Scenes We’d NOT Like To See
(images via: Wanderlust Mind and Photoeye)Lori Nix delights in recreating Landscapes of a World-Gone-Wrong. Explains Nix, somewhat chillingly, “A panoramic cityscape comes alive only when you notice a person leaping to her demise from the bridge. My photographs serve as evidence to the viewer, of the consequences of a world gone wrong.” In Nix’s universe, the world definitely ends with a bang.
Animation Nation
(images via: Anime Paper)Nausicaä of the Valley of the Wind is a Japanese animated film by Hayao Miyazaki dating from 1984 whose success led to the founding of Studio Ghibli. he setting of the film is a post-apocalyptic world 1,000 years from now in which pockets of society struggle for existence amid a toxic “Sea Of Decay” made of deadly fungi and populated by giant insects.
Termination Or Salvation?
(images via: DOSE)Terminator Salvation is the most recent entry in the popular post-apocalyptic film franchise. Set in the year 2018, it paints a bleak future that’s a lot closer than one might think – and not only chronologically.
He’ll Be Back
(images via: Paul Gulacy, Movie Wallpapers and Video Vidi Visum)
For many fans, however, there’s nothing like the original Terminator from 1984 – a great year for post-apocalyptic movies, not to mention novels. Played with uncharacteristic understatement by current California governor Arnold Schwarzenegger, Terminator introduces us to an all-too-plausible future world in which intelligent, deadly, self-replicating machines have turned on their creators.
Guidestones To An Age Of Reason
(images via: Damn Interesting)Old & busted (literally): The Ten Commandments.
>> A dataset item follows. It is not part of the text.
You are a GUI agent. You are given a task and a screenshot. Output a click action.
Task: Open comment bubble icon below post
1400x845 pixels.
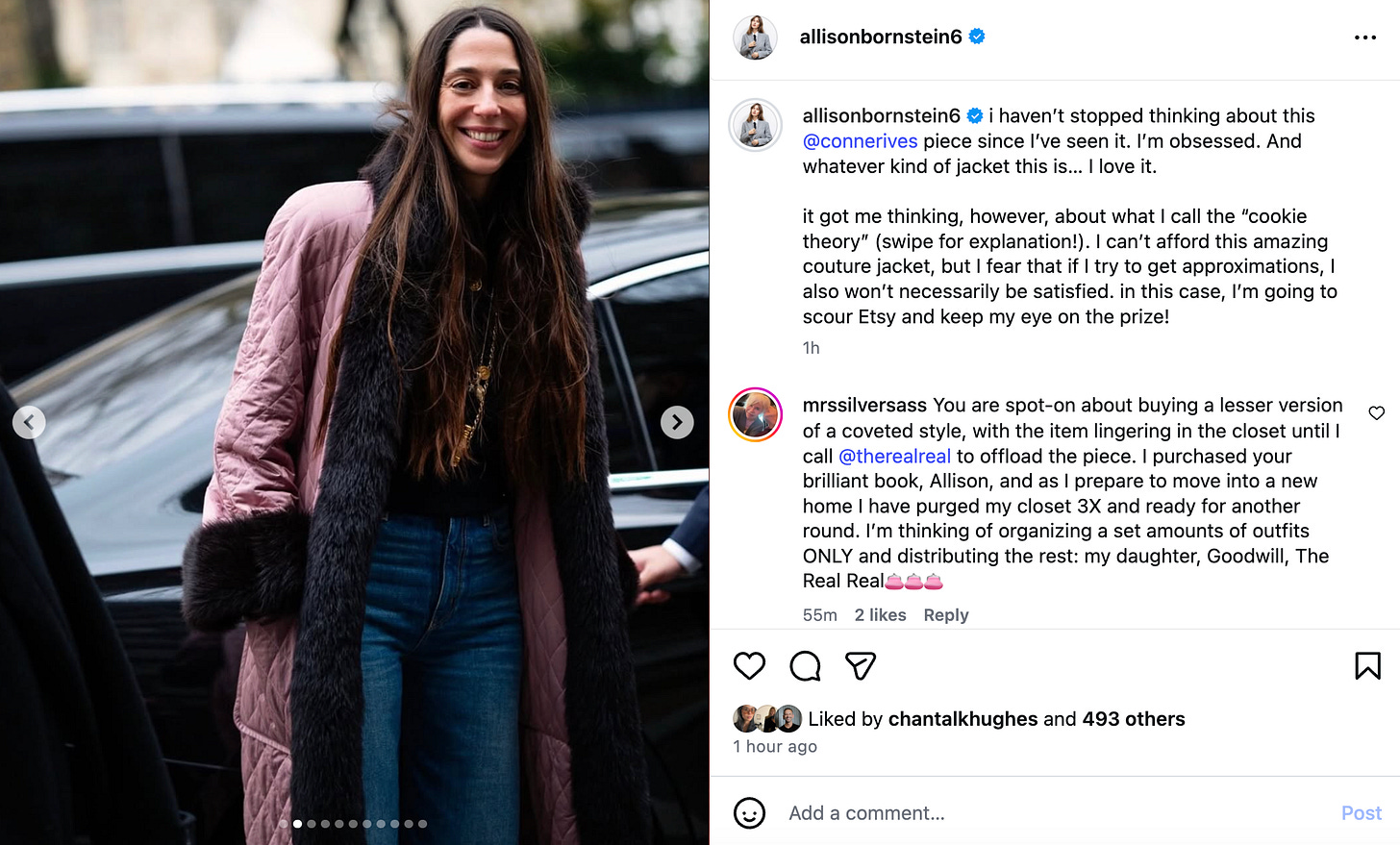[x=805, y=665]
New hotness: The Georgia Guidestones. Mysterious yet monumental, this huge (240,000 pound) granite structure situated in Elbert County, Georgia, has been likened to an American Stonhenge. Six granite slabs comprise the monument which stands almost 20 feet tall at its highest point. One slab has a small hole drilled through it so properly positioned viewers can see the North Star. The slabs bear ten advisory messages to, presumably, survivors of some apocalyptic future holocaust such as “Maintain humanity under 500,000,000 in perpetual balance with nature” and “Guide reproduction wisely – improving fitness and diversity”.
(images via: Long Island City Sundial)
The messages are inscribed in 8 modern languages including, in clockwise order: English, Spanish, Swahili, Hindi, Hebrew, Arabic, Chinese and Russian. Who commissioned the Georgia Guidestones and for what purpose? No one can say – the contractor, Elberton Granite Finishing Company, was hired in June of 1979 by someone calling themselves R. C. Christian.
As Ozymandias Goes, So Shall We
(images via: Dodofuglens, Baroque In Hackney and Michael Fairchild)Just as there are many ways to live, so there are many ways to die. The sands of history have swept over countless civilizations, as Percy Bysshe Shelley so eloquently stated in his 1818 poem Ozymandias:
I met a traveller from an antique land
Who said: Two vast and trunkless legs of stone
Stand in the desert. Near them on the sand,
Half sunk, a shatter’d visage lies, whose frown
And wrinkled lip and sneer of cold command
Tell that its sculptor well those passions read
Which yet survive, stamp’d on these lifeless things,
The hand that mock’d them and the heart that fed.
And on the pedestal these words appear:
“My name is Ozymandias, king of kings:
Look on my works, ye Mighty, and despair!”
Nothing beside remains. Round the decay
Of that colossal wreck, boundless and bare,
The lone and level sands stretch far away.